#### PROBLEM
Using the records below, output the stretch that opens with the line containing "Expand the 点播管理 submenu" and closes with the line containing "You are a computer-use agent. The image", exactly and including both lines, with nothing more.

[Opening DATA RECORDS section]

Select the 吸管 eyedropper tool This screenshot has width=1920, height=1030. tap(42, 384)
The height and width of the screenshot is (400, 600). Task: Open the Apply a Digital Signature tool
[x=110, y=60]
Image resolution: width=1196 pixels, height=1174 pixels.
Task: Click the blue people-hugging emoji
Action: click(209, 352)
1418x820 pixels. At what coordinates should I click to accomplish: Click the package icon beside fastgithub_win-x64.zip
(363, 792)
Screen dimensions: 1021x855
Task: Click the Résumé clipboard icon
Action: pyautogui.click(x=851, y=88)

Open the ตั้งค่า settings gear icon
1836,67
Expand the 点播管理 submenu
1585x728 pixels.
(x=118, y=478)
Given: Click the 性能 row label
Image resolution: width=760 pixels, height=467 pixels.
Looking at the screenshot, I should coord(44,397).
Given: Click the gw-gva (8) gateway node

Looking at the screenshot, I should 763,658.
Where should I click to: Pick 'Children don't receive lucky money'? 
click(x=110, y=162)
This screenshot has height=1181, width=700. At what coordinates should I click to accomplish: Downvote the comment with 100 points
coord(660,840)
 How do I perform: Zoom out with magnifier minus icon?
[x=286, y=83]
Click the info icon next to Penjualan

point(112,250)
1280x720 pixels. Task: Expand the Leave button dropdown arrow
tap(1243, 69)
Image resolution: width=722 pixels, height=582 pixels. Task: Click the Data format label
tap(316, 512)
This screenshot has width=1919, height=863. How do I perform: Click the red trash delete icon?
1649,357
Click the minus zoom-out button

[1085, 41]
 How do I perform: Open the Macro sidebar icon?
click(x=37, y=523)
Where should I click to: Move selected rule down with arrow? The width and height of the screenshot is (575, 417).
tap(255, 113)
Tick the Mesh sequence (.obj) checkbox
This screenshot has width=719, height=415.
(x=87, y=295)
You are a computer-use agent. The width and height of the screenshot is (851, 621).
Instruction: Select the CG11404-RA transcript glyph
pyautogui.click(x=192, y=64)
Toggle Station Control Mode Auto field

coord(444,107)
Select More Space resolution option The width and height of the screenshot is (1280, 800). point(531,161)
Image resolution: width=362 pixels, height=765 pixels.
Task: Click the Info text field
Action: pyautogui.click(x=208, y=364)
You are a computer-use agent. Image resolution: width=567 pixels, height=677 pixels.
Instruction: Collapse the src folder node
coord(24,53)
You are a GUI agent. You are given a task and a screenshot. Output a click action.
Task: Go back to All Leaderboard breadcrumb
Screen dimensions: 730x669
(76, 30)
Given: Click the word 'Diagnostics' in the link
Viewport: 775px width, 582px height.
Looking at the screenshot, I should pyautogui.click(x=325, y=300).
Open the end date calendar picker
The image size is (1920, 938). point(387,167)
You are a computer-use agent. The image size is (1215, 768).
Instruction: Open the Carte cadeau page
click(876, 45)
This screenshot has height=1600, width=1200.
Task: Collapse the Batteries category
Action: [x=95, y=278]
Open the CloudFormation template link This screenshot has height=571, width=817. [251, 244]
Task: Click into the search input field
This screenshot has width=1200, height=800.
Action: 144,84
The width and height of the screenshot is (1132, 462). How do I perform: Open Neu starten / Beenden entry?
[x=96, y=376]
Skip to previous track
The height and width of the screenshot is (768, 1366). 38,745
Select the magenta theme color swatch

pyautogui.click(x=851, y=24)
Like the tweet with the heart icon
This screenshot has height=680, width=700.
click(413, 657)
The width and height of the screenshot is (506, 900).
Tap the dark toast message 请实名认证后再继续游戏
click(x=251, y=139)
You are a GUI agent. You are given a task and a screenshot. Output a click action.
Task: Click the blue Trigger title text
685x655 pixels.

[Closing DATA RECORDS section]

#### RESPONSE AREA
Expand the 点播管理 submenu
1585x728 pixels.
(x=118, y=478)
Given: Click the 性能 row label
Image resolution: width=760 pixels, height=467 pixels.
Looking at the screenshot, I should coord(44,397).
Given: Click the gw-gva (8) gateway node

Looking at the screenshot, I should 763,658.
Where should I click to: Pick 'Children don't receive lucky money'? 
click(x=110, y=162)
This screenshot has height=1181, width=700. At what coordinates should I click to accomplish: Downvote the comment with 100 points
coord(660,840)
 How do I perform: Zoom out with magnifier minus icon?
[x=286, y=83]
Click the info icon next to Penjualan

point(112,250)
1280x720 pixels. Task: Expand the Leave button dropdown arrow
tap(1243, 69)
Image resolution: width=722 pixels, height=582 pixels. Task: Click the Data format label
tap(316, 512)
This screenshot has width=1919, height=863. How do I perform: Click the red trash delete icon?
1649,357
Click the minus zoom-out button

[1085, 41]
 How do I perform: Open the Macro sidebar icon?
click(x=37, y=523)
Where should I click to: Move selected rule down with arrow? The width and height of the screenshot is (575, 417).
tap(255, 113)
Tick the Mesh sequence (.obj) checkbox
This screenshot has width=719, height=415.
(x=87, y=295)
You are a computer-use agent. The width and height of the screenshot is (851, 621).
Instruction: Select the CG11404-RA transcript glyph
pyautogui.click(x=192, y=64)
Toggle Station Control Mode Auto field

coord(444,107)
Select More Space resolution option The width and height of the screenshot is (1280, 800). point(531,161)
Image resolution: width=362 pixels, height=765 pixels.
Task: Click the Info text field
Action: pyautogui.click(x=208, y=364)
You are a computer-use agent. Image resolution: width=567 pixels, height=677 pixels.
Instruction: Collapse the src folder node
coord(24,53)
You are a GUI agent. You are given a task and a screenshot. Output a click action.
Task: Go back to All Leaderboard breadcrumb
Screen dimensions: 730x669
(76, 30)
Given: Click the word 'Diagnostics' in the link
Viewport: 775px width, 582px height.
Looking at the screenshot, I should pyautogui.click(x=325, y=300).
Open the end date calendar picker
The image size is (1920, 938). point(387,167)
You are a computer-use agent. The image size is (1215, 768).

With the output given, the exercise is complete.